_DOCUMENT SEGMENT_.
/---

Since then, this program has been developed in various directions. In this talk, I will report on some of the progress made on understanding a specific type of mathematical structures, equivalence relations. I will mainly consider Borel equivalence relations, i.e. equivalence relations on a Polish space $X$ which are Borel as subsets of $X^2$, which are best understood. But I will also indicate some (usually weaker) extensions of the results to the more general class of analytic (continuous images of Borel) equivalence relations. This extended class contains in particular all orbit equivalence relations induced by Borel actions of Polish groups on Polish spaces. Many "symmetry" groups are naturally Polish groups, like the unitary group on the separable Hilbert space, the group of isometries of a complete separable metric space, the group of homeomorphisms of a compact metrizable space, the group $S_\infty({\bf N})$ of permutations of ${\bf N}$, etc. Hence many interesting isomorphism relations are analytic (but not necessarily Borel), such as the isomorphism relation between countable models of a given first-order theory in Model Theory.
The main question I will discuss will be that of the possible "size" of the quotient space $X/E$, for such an equivalence relation $E$ on a Polish space $X$. In the first part, I will discuss the cardinality of $X/E$, and present the dichotomy results of Silver (which implies that for Borel $E$, $X/E$ is either countable, or has the cardinality of the continuum), and of Burgess (that for $E$ analytic, $\omega_1$ is the only other possibility). I will also relate these results to the still open conjecture of Baught in Model Theory.
In the second part, I will introduce and study an alternative notion of size: for equivalence relations $E$ and $F$ on Polish spaces $X$ and $Y$ respectively, say that $E$ is Borel reducible to $F$ if there exists a Borel map $f\colon X\to Y$ such that for all $x$ and $y$ in $X$, $xEy\Rightleftarrow f(x)Ff(y)$ (the induced map$: $X/E\to Y/F$ is then one-to-one). The associated equivalence relation of Borel bi-reducibility can then heuristically be viewed as a "Borel" version of cardinality for the quotient spaces.
In contrast with the above results about cardinality of quotients, there are many possible "Borel sizes" of quotients, even in the case of Borel equivalence relations. However, there are still dichotomy results for this new notion of size, and I will discuss those due to Harrington, Kechris and myself (extending earlier work of Glimm and Effros) in the Borel case, and to Hjorth and Kechir in the analytic case.

\---

_DATASET EXCERPT_.

/---

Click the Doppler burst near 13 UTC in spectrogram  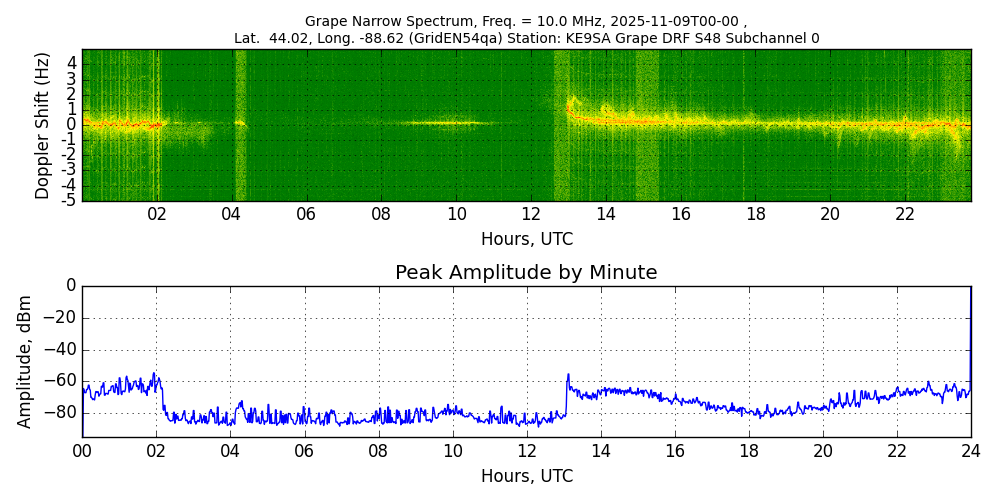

\---

_AIM_. Repeat word for word the part of the abstract on equivalence relations that begins at the words "In the second" and stops after "the quotient spaces.". You can set the lines aside; nothing in them is needed.

_RESULT OF THIS EXERCISE_.
In the second part, I will introduce and study an alternative notion of size: for equivalence relations $E$ and $F$ on Polish spaces $X$ and $Y$ respectively, say that $E$ is Borel reducible to $F$ if there exists a Borel map $f\colon X\to Y$ such that for all $x$ and $y$ in $X$, $xEy\Rightleftarrow f(x)Ff(y)$ (the induced map$: $X/E\to Y/F$ is then one-to-one). The associated equivalence relation of Borel bi-reducibility can then heuristically be viewed as a "Borel" version of cardinality for the quotient spaces.